[Saved entries]

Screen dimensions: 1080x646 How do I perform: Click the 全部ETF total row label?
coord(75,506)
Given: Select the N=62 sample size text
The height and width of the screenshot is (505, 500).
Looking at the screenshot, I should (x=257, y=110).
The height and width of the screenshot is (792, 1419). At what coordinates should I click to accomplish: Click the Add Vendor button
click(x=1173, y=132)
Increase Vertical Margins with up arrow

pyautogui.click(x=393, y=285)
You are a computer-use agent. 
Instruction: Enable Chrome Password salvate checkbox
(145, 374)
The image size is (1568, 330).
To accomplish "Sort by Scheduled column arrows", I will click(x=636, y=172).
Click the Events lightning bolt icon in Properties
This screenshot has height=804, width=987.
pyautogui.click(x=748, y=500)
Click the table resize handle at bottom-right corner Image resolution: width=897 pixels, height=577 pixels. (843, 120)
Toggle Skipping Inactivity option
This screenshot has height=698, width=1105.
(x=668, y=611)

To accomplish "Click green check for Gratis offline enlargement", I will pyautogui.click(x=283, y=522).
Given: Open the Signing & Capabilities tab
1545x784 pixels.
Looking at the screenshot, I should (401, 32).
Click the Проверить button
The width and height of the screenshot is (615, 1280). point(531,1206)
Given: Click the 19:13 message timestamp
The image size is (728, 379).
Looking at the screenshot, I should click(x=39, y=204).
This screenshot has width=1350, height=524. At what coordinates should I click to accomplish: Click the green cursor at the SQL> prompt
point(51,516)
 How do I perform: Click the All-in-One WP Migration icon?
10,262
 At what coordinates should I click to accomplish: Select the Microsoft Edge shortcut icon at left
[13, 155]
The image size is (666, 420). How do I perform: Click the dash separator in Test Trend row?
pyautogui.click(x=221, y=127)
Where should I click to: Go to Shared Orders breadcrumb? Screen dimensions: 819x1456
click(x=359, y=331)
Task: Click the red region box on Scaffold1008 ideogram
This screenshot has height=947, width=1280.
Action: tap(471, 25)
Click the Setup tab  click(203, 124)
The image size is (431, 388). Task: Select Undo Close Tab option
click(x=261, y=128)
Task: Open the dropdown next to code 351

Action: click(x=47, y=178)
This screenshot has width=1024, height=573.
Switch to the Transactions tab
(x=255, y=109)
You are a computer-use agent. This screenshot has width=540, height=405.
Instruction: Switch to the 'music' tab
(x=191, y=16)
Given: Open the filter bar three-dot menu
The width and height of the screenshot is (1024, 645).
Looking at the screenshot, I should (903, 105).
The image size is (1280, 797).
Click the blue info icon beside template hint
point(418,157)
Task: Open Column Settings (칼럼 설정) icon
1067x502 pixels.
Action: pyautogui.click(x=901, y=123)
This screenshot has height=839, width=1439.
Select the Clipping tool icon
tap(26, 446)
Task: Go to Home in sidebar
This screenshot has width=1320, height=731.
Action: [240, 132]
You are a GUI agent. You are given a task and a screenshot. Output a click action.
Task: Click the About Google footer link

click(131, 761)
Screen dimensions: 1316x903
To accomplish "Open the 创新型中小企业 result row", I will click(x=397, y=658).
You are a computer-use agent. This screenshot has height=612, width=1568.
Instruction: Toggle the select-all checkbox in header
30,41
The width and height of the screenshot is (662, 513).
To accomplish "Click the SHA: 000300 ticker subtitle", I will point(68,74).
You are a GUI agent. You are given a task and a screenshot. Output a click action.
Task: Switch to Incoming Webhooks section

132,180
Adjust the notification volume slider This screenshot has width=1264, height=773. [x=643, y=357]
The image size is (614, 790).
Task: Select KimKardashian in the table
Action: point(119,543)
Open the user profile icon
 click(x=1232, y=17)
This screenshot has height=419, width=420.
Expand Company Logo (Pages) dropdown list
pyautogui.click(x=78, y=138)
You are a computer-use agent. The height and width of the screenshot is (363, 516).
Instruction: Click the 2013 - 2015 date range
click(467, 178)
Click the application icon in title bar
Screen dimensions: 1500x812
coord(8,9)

EXERCISE PROMPT
Set all of the data down again exactly.

ANSWER SPACE
Screen dimensions: 1080x646 How do I perform: Click the 全部ETF total row label?
coord(75,506)
Given: Select the N=62 sample size text
The height and width of the screenshot is (505, 500).
Looking at the screenshot, I should (x=257, y=110).
The height and width of the screenshot is (792, 1419). At what coordinates should I click to accomplish: Click the Add Vendor button
click(x=1173, y=132)
Increase Vertical Margins with up arrow

pyautogui.click(x=393, y=285)
You are a computer-use agent. 
Instruction: Enable Chrome Password salvate checkbox
(145, 374)
The image size is (1568, 330).
To accomplish "Sort by Scheduled column arrows", I will click(x=636, y=172).
Click the Events lightning bolt icon in Properties
This screenshot has height=804, width=987.
pyautogui.click(x=748, y=500)
Click the table resize handle at bottom-right corner Image resolution: width=897 pixels, height=577 pixels. (843, 120)
Toggle Skipping Inactivity option
This screenshot has height=698, width=1105.
(x=668, y=611)

To accomplish "Click green check for Gratis offline enlargement", I will pyautogui.click(x=283, y=522).
Given: Open the Signing & Capabilities tab
1545x784 pixels.
Looking at the screenshot, I should (401, 32).
Click the Проверить button
The width and height of the screenshot is (615, 1280). point(531,1206)
Given: Click the 19:13 message timestamp
The image size is (728, 379).
Looking at the screenshot, I should click(x=39, y=204).
This screenshot has width=1350, height=524. At what coordinates should I click to accomplish: Click the green cursor at the SQL> prompt
point(51,516)
 How do I perform: Click the All-in-One WP Migration icon?
10,262
 At what coordinates should I click to accomplish: Select the Microsoft Edge shortcut icon at left
[13, 155]
The image size is (666, 420). How do I perform: Click the dash separator in Test Trend row?
pyautogui.click(x=221, y=127)
Where should I click to: Go to Shared Orders breadcrumb? Screen dimensions: 819x1456
click(x=359, y=331)
Task: Click the red region box on Scaffold1008 ideogram
This screenshot has height=947, width=1280.
Action: tap(471, 25)
Click the Setup tab  click(203, 124)
The image size is (431, 388). Task: Select Undo Close Tab option
click(x=261, y=128)
Task: Open the dropdown next to code 351

Action: click(x=47, y=178)
This screenshot has width=1024, height=573.
Switch to the Transactions tab
(x=255, y=109)
You are a computer-use agent. This screenshot has width=540, height=405.
Instruction: Switch to the 'music' tab
(x=191, y=16)
Given: Open the filter bar three-dot menu
The width and height of the screenshot is (1024, 645).
Looking at the screenshot, I should (903, 105).
The image size is (1280, 797).
Click the blue info icon beside template hint
point(418,157)
Task: Open Column Settings (칼럼 설정) icon
1067x502 pixels.
Action: pyautogui.click(x=901, y=123)
This screenshot has height=839, width=1439.
Select the Clipping tool icon
tap(26, 446)
Task: Go to Home in sidebar
This screenshot has width=1320, height=731.
Action: [240, 132]
You are a GUI agent. You are given a task and a screenshot. Output a click action.
Task: Click the About Google footer link

click(131, 761)
Screen dimensions: 1316x903
To accomplish "Open the 创新型中小企业 result row", I will click(x=397, y=658).
You are a computer-use agent. This screenshot has height=612, width=1568.
Instruction: Toggle the select-all checkbox in header
30,41
The width and height of the screenshot is (662, 513).
To accomplish "Click the SHA: 000300 ticker subtitle", I will point(68,74).
You are a GUI agent. You are given a task and a screenshot. Output a click action.
Task: Switch to Incoming Webhooks section

132,180
Adjust the notification volume slider This screenshot has width=1264, height=773. [x=643, y=357]
The image size is (614, 790).
Task: Select KimKardashian in the table
Action: point(119,543)
Open the user profile icon
 click(x=1232, y=17)
This screenshot has height=419, width=420.
Expand Company Logo (Pages) dropdown list
pyautogui.click(x=78, y=138)
You are a computer-use agent. The height and width of the screenshot is (363, 516).
Instruction: Click the 2013 - 2015 date range
click(467, 178)
Click the application icon in title bar
Screen dimensions: 1500x812
coord(8,9)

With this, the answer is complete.